Naive (X):      β_X = 0.579
Weak (X+Z):     β_X = 0.486 , β_Z = 0.219
Strong (X+NL):  β_X = 0.005 , β_NL = 1.357


Description: A weak proxy (Z with high noise) captures almost none of the confounding, leaving β_X nearly unchanged and β_Z tiny, demonstrating that weak proxies fail to de-bias the estimate.

4. Back-door bins: In section D, increase the number of U bins from 10 to 30.

Does the adjusted estimate stabilize?
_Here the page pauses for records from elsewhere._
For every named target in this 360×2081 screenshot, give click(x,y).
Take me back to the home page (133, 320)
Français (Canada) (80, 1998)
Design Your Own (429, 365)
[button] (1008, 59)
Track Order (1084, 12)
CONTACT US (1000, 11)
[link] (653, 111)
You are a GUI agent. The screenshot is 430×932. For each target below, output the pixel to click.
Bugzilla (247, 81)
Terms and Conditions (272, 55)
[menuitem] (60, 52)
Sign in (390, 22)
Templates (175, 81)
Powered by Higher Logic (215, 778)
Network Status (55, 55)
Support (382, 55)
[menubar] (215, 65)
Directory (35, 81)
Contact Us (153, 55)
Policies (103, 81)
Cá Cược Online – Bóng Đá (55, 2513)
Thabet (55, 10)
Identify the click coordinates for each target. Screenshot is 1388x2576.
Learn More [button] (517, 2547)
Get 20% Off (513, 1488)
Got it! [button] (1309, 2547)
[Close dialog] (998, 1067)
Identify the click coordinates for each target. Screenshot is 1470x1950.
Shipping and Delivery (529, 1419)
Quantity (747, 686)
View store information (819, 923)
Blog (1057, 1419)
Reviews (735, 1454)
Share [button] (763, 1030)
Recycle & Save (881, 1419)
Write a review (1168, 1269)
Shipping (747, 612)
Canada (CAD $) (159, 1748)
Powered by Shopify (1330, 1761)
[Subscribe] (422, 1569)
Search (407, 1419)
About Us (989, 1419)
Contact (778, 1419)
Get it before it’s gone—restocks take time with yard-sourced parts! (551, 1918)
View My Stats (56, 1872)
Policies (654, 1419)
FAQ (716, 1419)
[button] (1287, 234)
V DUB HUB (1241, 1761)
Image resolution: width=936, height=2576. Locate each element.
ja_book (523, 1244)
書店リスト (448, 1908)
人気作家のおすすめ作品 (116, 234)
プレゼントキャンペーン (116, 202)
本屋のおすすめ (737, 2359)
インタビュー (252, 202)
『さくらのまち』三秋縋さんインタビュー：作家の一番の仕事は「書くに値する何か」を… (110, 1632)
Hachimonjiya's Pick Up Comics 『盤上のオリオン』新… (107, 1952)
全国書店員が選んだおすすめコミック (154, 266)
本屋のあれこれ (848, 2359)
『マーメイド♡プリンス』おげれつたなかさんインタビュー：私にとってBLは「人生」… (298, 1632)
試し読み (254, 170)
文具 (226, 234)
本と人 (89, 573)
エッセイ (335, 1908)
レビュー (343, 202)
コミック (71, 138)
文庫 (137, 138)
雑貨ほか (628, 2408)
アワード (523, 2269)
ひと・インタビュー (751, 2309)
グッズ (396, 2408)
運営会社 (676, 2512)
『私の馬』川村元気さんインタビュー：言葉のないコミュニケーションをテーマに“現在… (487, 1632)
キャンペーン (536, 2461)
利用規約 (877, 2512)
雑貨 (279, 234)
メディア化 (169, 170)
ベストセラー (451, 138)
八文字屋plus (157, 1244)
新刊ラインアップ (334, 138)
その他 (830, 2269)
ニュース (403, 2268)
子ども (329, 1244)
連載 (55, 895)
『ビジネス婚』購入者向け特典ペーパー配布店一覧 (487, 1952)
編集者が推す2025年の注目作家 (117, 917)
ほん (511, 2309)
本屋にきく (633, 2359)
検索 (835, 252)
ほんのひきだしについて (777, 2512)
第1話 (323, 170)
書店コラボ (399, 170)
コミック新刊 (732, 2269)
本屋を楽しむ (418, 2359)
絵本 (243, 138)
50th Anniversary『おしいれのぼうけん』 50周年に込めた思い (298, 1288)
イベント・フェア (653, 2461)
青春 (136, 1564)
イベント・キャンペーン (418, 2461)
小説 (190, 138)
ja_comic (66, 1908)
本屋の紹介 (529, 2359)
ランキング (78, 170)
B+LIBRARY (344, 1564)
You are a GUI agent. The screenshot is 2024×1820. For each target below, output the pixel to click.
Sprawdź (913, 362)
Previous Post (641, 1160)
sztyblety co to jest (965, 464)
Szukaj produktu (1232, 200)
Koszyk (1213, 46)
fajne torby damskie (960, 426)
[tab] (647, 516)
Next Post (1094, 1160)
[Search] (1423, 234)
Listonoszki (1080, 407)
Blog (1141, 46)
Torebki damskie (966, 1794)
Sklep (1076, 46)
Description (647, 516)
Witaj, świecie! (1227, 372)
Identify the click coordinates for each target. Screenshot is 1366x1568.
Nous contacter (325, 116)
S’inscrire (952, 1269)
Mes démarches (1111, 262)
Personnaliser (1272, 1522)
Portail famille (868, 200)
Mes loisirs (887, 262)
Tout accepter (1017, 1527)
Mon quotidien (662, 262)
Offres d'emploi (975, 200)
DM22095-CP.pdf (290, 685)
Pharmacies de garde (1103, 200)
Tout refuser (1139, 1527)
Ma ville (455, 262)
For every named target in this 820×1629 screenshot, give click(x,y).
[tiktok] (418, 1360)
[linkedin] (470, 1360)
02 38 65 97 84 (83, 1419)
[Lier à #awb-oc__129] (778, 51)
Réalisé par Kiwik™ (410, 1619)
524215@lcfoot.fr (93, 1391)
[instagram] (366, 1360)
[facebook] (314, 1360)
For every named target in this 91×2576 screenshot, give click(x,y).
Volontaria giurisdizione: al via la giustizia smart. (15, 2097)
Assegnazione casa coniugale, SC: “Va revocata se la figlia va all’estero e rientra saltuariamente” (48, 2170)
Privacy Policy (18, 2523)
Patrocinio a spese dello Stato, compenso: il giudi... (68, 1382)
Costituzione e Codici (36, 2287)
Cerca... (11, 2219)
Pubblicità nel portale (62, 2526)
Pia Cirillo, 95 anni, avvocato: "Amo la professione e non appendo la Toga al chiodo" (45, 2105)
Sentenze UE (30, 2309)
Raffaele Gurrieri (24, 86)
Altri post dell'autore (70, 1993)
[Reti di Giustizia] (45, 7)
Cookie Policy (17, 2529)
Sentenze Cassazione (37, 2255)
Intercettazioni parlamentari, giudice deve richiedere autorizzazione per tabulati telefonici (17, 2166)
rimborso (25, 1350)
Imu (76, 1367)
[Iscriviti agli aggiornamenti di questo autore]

Why / why not?

In [30]:
import numpy as np, pandas as pd
N = 200_000
rng = np.random.default_rng(15)

U = rng.binomial(1, 0.5, N)                     # binary confounder
X = (U + rng.random(N) < 0.8).astype(int)       # treatment
Y = (U + 0.7*X + rng.random(N) < 0.9).astype(int)

df = pd.DataFrame({'U':U, 'X':X, 'Y':Y})

def stratified_ate(bins):
    df['_bin'] = pd.qcut(df['U'], q=bins, duplicates='drop')
    ate = []
    for _, g in df.groupby('_bin', observed=True):
        if len(g)<10: continue
        p1 = g.loc[g['X']==1, 'Y'].mean()
        p0 = g.loc[g['X']==0, 'Y'].mean()
        ate.append(p1-p0)
    return np.mean(ate)

print(f"10 bins  → ATE = {stratified_ate(10):.4f}")
print(f"30 bins  → ATE = {stratified_ate(30):.4f}")

10 bins  → ATE = 0.0513
30 bins  → ATE = 0.0513


Description: Increasing bins from 10 to 30 stabilizes the back-door ATE because finer stratification better approximates conditioning on the true confounder U, reducing residual confounding.